(Excerpts from a dataset)
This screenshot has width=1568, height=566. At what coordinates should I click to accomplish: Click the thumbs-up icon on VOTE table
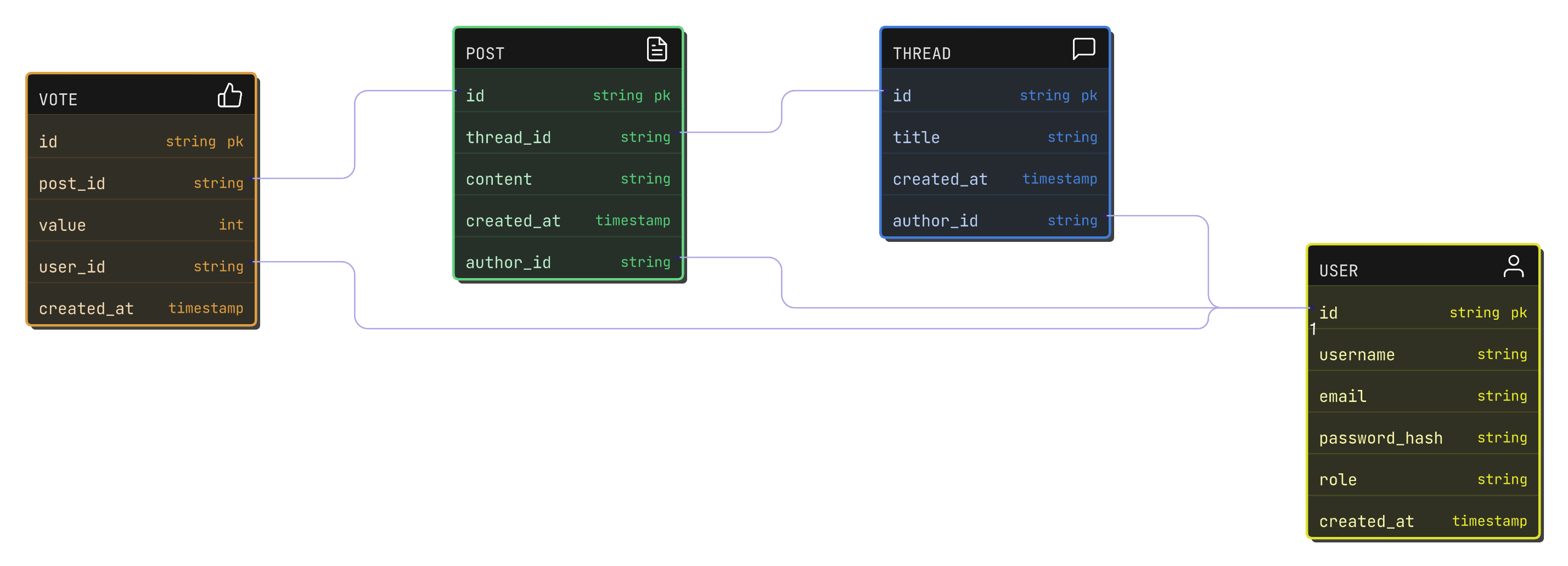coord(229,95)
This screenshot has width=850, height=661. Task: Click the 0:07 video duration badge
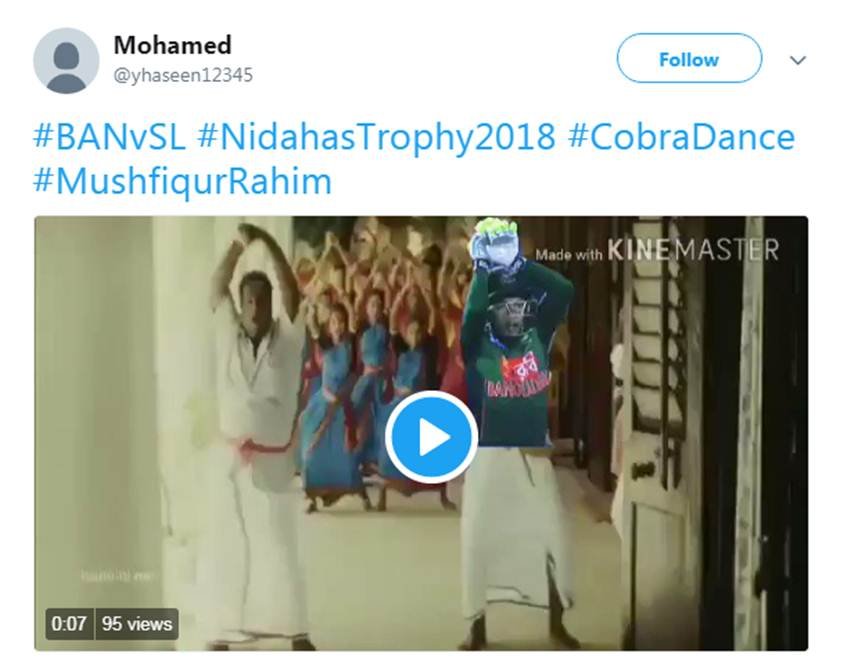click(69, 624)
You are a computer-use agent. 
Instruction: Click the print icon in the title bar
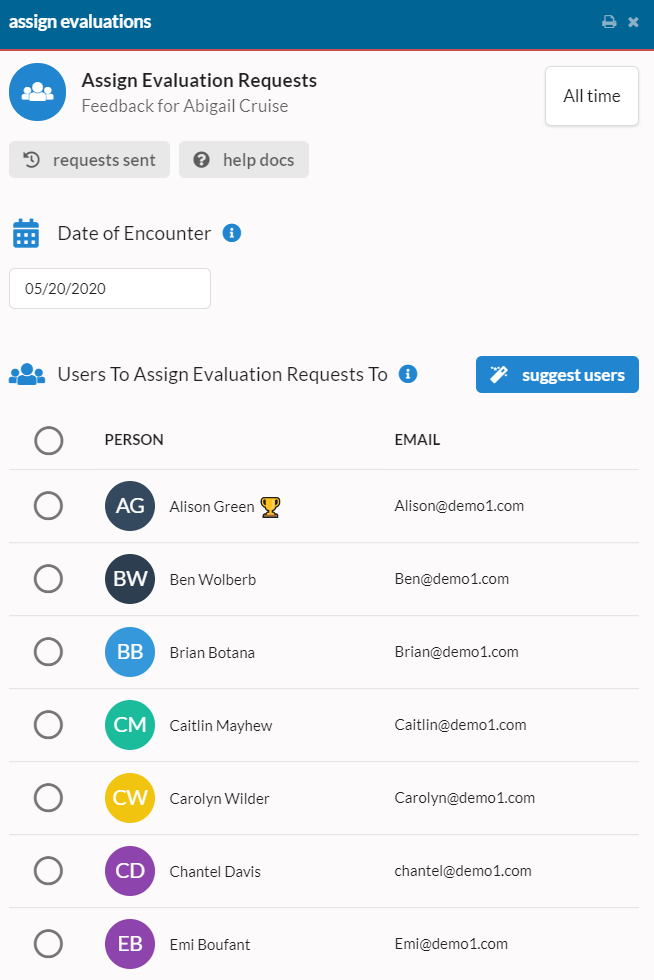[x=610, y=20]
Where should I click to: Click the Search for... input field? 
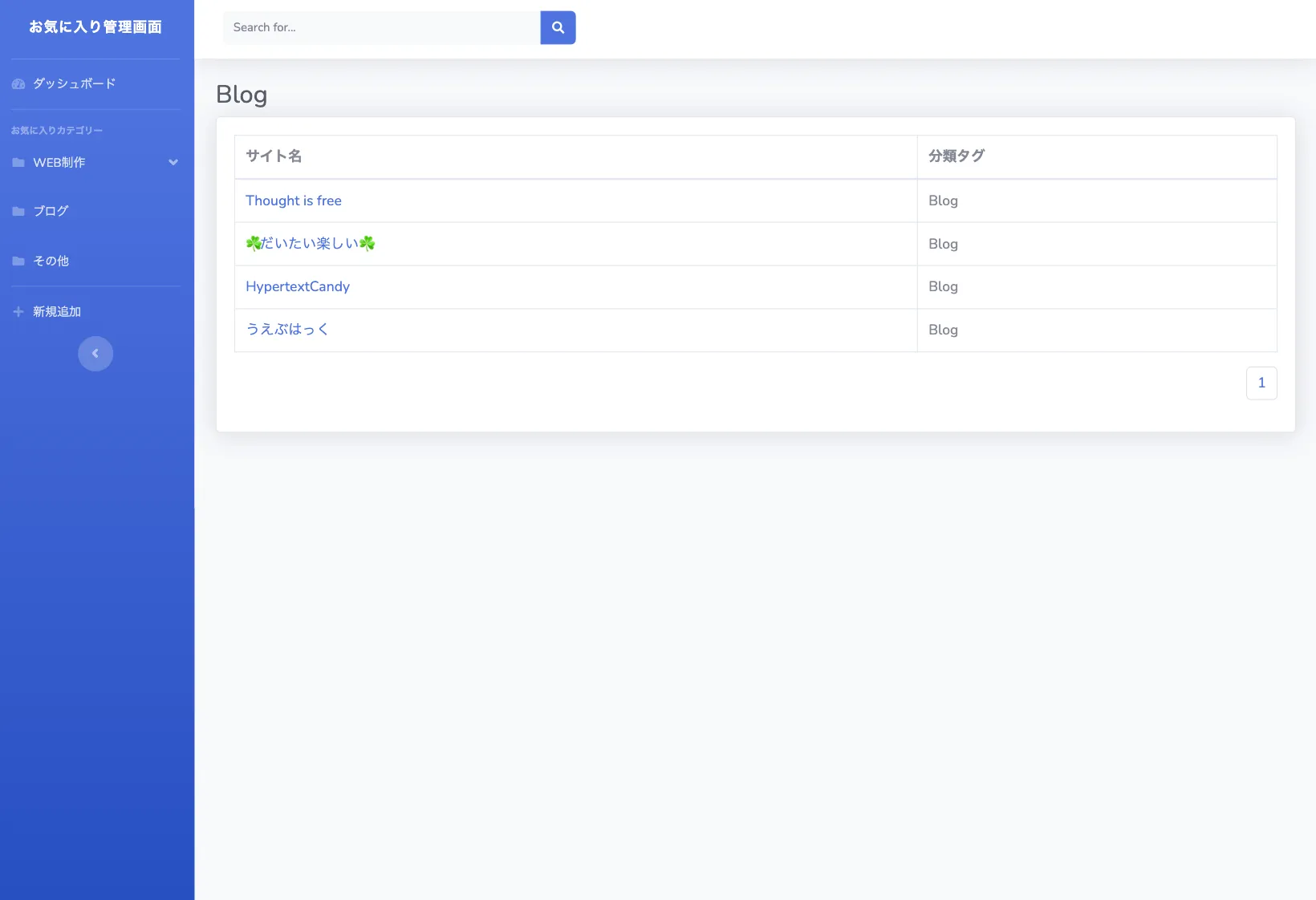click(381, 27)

▶ _Work order_: From the line containing "You are a computer-use agent." to the end of the data above, give those lines again verbatim, with both endpoints included and no images.

▶ _Output of the exercise_:
You are a computer-use agent. 
Instruction: Click the print icon in the title bar
[x=610, y=20]
Where should I click to: Click the Search for... input field? 
click(381, 27)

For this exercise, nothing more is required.